- WORK TASK
Each line in the material below, starting at the one with "Task: Click zoom in plus icon" and ending at the one with "At what coordinates", is to be reproduced exactly; no picture is to be copied.

- MATERIAL FOR THIS TASK

———

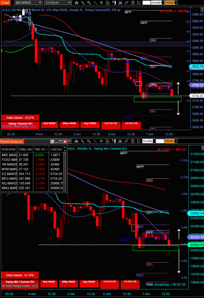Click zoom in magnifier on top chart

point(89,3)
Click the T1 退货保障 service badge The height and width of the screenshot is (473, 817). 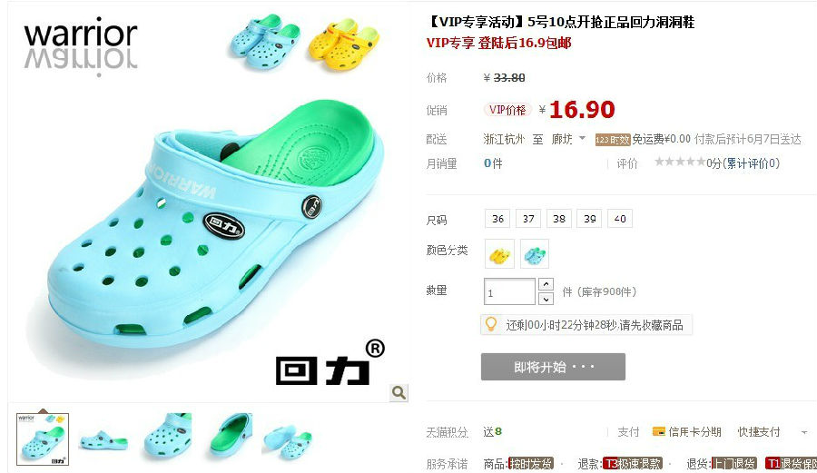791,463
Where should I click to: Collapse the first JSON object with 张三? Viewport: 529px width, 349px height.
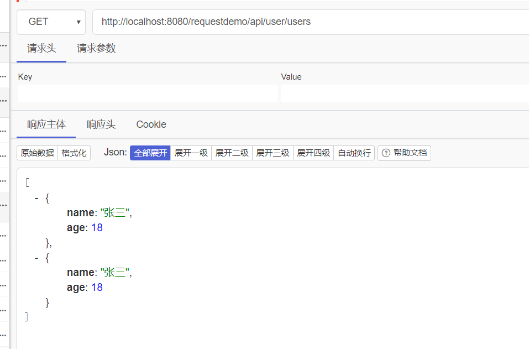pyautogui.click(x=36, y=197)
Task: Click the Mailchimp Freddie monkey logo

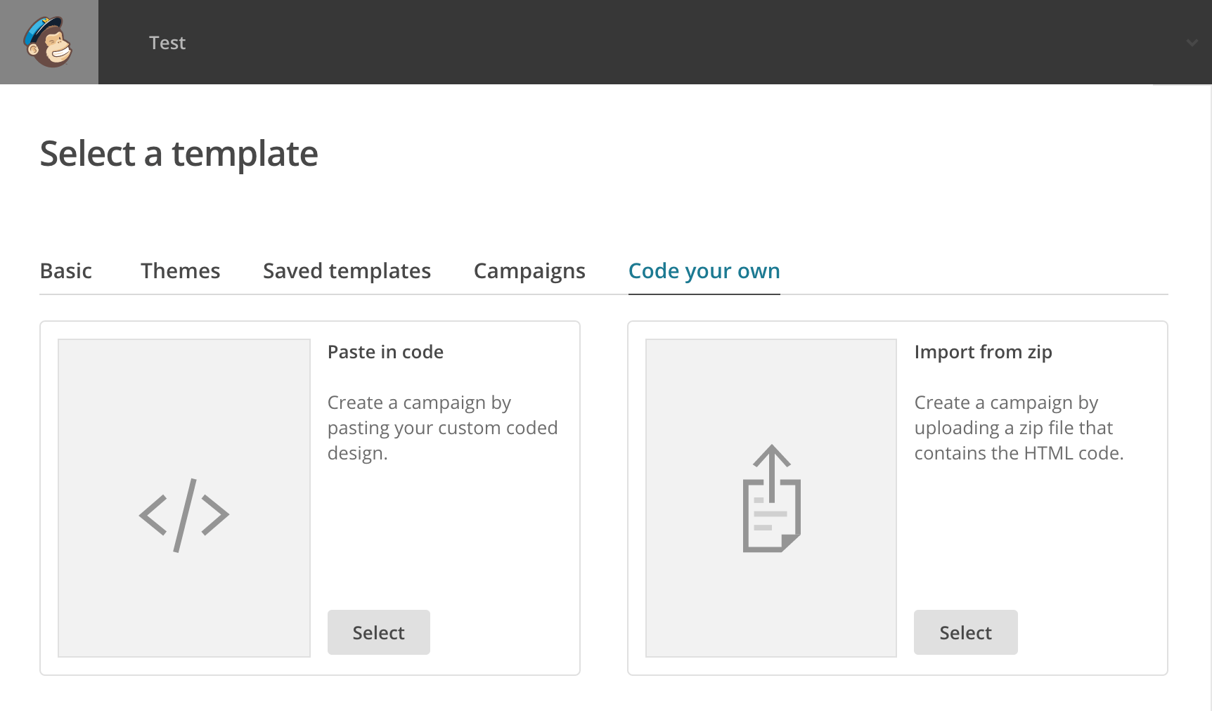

———

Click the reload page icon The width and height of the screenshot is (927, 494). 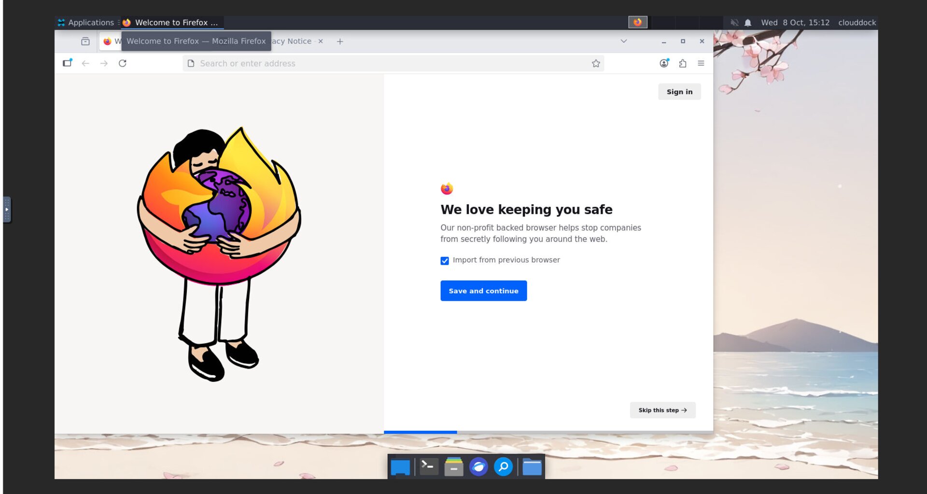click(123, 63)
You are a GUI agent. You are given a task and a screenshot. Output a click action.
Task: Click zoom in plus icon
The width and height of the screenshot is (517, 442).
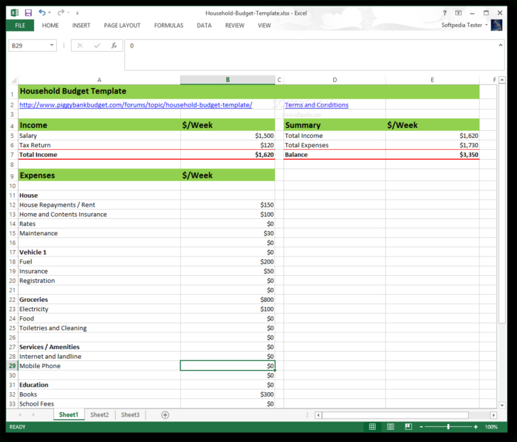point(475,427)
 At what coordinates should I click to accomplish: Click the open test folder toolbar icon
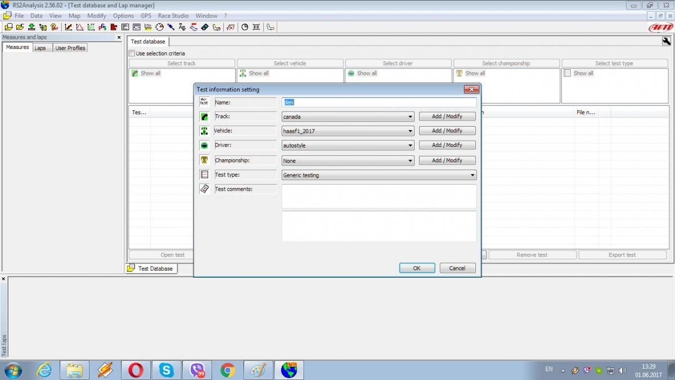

———

- ANSWER BOX
Task: Click zoom in plus icon
The width and height of the screenshot is (517, 442).
point(475,427)
 At what coordinates should I click to accomplish: Click the open test folder toolbar icon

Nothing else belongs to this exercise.